WHAT NEEDS TO BE DONE: Shift the coordinates by 135. Rewrite everything in the data from the line with "Onionlive est down" down to and including the line with "21 novembre 2021 (278, 136)", and add 135 to each number in every coordinate pair.

RECORDS SHOWN:
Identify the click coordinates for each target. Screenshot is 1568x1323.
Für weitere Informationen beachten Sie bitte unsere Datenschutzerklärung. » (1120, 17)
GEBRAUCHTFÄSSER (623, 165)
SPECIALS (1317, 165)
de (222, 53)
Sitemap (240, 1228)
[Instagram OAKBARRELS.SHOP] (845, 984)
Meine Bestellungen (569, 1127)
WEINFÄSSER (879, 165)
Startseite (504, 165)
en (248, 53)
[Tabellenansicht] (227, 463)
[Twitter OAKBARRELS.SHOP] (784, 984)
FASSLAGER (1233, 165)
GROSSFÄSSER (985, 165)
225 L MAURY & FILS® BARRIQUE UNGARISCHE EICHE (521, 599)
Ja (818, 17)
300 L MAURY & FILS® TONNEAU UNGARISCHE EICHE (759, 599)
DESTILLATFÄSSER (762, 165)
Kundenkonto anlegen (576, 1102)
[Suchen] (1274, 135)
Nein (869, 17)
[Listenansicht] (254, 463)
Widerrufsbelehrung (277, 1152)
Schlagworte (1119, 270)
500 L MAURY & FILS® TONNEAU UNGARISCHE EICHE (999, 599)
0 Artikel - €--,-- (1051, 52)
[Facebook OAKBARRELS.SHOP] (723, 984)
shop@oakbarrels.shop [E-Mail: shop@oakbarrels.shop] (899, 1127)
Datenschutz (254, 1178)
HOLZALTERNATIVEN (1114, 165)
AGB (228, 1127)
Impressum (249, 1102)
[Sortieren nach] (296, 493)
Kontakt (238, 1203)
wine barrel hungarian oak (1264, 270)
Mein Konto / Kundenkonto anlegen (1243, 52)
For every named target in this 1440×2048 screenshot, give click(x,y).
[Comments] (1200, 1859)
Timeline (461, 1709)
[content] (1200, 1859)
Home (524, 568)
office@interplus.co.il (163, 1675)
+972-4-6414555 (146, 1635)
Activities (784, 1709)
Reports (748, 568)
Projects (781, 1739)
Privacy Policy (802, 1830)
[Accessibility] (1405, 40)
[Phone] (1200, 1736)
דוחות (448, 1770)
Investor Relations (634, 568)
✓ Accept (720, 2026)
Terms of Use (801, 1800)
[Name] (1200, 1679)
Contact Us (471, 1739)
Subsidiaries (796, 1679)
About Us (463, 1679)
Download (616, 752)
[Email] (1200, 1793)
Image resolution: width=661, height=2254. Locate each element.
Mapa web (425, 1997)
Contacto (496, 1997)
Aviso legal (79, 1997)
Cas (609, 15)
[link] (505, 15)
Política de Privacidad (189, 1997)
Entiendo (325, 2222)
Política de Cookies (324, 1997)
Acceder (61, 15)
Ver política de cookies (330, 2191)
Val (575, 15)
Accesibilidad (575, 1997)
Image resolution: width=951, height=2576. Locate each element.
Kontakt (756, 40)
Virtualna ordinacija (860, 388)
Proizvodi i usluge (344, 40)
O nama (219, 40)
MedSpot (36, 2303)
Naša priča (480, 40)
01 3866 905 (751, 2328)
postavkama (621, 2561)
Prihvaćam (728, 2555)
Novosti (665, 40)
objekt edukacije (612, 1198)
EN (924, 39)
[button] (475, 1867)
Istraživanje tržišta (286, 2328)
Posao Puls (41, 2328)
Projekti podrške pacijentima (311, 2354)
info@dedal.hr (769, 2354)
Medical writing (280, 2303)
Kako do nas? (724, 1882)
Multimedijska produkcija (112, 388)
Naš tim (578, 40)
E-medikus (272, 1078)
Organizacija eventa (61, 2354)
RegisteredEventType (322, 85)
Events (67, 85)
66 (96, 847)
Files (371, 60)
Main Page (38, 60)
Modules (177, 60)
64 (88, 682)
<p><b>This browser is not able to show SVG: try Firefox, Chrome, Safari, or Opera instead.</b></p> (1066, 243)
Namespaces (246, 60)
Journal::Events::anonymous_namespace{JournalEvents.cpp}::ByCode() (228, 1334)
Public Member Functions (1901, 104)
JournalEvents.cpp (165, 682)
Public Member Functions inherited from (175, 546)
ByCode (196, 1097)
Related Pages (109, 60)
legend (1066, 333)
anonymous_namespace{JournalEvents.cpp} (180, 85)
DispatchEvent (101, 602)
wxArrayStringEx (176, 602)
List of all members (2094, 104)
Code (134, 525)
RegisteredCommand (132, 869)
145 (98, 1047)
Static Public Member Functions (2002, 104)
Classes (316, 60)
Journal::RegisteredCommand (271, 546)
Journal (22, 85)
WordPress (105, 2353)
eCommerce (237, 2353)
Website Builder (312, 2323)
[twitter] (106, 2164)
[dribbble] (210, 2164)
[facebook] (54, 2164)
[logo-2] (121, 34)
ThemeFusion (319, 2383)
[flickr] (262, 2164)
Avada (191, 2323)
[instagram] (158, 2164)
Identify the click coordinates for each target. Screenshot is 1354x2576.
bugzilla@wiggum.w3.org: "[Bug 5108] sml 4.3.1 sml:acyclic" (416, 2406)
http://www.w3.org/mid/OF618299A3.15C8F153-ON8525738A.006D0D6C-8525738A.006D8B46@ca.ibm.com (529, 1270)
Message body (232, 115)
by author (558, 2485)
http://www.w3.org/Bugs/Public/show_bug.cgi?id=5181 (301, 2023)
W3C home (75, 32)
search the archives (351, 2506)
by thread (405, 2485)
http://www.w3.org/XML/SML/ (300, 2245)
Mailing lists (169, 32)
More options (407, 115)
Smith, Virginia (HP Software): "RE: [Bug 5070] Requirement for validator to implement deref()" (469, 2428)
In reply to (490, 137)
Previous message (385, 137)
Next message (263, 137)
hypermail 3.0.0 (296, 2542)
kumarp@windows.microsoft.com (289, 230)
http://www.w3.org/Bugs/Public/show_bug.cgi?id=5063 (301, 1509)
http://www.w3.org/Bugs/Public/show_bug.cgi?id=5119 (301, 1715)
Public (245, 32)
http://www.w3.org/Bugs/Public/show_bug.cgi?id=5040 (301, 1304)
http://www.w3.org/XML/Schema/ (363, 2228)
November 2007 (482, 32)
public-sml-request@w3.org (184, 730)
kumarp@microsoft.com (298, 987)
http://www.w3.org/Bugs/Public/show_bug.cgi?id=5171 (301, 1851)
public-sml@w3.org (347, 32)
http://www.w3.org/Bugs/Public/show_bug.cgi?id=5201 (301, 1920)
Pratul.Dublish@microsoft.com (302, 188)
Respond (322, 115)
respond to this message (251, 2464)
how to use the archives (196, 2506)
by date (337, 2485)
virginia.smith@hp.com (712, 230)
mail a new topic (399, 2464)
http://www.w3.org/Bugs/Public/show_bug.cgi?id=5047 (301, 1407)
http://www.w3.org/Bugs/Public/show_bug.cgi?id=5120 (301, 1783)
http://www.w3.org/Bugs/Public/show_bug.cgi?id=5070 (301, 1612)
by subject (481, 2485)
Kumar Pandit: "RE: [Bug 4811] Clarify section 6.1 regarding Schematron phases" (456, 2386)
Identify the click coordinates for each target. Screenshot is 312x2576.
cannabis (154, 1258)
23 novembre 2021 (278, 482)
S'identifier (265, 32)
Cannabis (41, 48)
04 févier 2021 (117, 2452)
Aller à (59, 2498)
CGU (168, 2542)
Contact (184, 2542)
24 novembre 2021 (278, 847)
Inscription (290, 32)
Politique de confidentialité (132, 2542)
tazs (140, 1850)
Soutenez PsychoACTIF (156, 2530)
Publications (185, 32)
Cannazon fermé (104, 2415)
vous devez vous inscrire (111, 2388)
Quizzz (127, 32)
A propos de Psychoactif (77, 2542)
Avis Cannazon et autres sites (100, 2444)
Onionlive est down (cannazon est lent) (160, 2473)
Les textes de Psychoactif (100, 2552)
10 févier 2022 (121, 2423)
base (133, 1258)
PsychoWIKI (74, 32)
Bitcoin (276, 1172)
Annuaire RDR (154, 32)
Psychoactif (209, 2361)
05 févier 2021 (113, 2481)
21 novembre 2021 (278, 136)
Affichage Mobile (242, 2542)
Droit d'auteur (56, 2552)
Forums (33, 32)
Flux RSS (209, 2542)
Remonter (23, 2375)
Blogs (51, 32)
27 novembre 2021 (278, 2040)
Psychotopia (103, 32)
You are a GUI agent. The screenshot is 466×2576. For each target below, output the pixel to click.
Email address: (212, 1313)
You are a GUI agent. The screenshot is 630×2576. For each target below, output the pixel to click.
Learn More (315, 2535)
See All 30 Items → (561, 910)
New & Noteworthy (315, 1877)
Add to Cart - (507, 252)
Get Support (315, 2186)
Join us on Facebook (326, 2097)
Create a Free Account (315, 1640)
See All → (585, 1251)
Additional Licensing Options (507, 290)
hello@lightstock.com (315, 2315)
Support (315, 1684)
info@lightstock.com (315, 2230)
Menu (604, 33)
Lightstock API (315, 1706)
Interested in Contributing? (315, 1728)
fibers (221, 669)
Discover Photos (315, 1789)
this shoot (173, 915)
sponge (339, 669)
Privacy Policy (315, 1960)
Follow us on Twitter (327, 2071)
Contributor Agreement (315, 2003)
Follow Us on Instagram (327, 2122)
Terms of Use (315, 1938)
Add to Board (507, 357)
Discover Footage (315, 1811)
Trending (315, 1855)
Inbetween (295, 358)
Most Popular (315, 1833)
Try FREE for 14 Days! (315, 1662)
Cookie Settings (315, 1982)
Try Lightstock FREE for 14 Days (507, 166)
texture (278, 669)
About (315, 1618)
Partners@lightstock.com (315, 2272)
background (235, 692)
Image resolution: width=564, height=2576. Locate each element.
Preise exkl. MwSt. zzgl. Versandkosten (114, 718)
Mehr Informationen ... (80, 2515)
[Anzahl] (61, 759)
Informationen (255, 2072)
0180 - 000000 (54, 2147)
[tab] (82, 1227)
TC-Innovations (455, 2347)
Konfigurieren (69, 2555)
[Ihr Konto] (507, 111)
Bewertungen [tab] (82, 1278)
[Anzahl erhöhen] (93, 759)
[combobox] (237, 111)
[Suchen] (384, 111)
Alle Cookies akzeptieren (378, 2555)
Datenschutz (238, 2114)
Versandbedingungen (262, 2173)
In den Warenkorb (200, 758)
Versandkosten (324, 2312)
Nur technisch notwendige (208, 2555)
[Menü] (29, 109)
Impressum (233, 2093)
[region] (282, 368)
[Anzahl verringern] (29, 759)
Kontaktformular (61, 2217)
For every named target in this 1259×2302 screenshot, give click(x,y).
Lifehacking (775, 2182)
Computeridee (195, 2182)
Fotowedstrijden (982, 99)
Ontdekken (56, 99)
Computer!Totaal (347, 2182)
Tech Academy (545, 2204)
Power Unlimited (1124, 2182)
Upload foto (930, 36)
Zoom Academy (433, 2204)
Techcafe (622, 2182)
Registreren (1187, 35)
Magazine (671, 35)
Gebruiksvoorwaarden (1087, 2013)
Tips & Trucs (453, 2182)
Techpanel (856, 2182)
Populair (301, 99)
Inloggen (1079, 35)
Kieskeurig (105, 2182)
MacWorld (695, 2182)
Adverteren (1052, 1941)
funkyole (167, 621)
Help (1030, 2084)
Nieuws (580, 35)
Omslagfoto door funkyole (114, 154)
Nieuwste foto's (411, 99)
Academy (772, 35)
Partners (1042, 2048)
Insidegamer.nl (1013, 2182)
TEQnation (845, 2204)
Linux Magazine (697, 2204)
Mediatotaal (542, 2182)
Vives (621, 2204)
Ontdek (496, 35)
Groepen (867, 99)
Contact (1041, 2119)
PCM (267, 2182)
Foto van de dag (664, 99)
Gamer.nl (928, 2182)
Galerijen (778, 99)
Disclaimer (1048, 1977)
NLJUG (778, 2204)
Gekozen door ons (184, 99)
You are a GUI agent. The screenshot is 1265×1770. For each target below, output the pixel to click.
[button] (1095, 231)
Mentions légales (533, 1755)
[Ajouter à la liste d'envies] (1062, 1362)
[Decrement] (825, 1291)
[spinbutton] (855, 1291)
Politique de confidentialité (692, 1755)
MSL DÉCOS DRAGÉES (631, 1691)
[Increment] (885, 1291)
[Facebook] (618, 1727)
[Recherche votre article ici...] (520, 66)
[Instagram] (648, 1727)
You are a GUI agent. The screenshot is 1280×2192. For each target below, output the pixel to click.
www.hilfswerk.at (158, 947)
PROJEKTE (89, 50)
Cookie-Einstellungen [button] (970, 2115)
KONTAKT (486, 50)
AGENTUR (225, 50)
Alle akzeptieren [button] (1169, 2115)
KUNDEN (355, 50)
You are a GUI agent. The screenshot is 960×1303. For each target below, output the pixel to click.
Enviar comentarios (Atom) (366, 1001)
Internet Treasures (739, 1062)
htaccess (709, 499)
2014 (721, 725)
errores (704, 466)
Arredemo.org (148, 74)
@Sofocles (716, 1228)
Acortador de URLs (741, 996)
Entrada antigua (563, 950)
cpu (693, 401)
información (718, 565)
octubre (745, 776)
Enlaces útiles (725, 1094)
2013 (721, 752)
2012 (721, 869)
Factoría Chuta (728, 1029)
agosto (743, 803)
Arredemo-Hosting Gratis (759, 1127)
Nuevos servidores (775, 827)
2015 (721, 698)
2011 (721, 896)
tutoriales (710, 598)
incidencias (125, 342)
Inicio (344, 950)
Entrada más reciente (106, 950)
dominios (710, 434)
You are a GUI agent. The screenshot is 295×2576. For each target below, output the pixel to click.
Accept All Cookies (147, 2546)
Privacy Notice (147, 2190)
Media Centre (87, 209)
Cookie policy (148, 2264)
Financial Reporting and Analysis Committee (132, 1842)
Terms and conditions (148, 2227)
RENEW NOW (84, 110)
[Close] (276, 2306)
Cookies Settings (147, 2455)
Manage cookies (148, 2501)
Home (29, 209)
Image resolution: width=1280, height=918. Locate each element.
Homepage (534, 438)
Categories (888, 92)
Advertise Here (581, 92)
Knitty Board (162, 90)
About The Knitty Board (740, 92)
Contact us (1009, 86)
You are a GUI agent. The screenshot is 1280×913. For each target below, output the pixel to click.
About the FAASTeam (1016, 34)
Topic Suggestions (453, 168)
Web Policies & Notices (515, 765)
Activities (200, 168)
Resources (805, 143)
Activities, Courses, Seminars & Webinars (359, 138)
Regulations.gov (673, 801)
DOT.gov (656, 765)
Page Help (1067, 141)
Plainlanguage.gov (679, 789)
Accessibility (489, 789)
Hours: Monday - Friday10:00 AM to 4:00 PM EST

TASK RESPONSE:
Onionlive est down (cannazon est lent) (295, 2608)
Les textes de Psychoactif (235, 2687)
10 févier 2022 (256, 2558)
base (268, 1393)
PsychoWIKI (209, 167)
Bitcoin (411, 1307)
Annuaire RDR (289, 167)
Psychoactif (344, 2496)
05 févier 2021 (248, 2616)
21 novembre 2021 (413, 271)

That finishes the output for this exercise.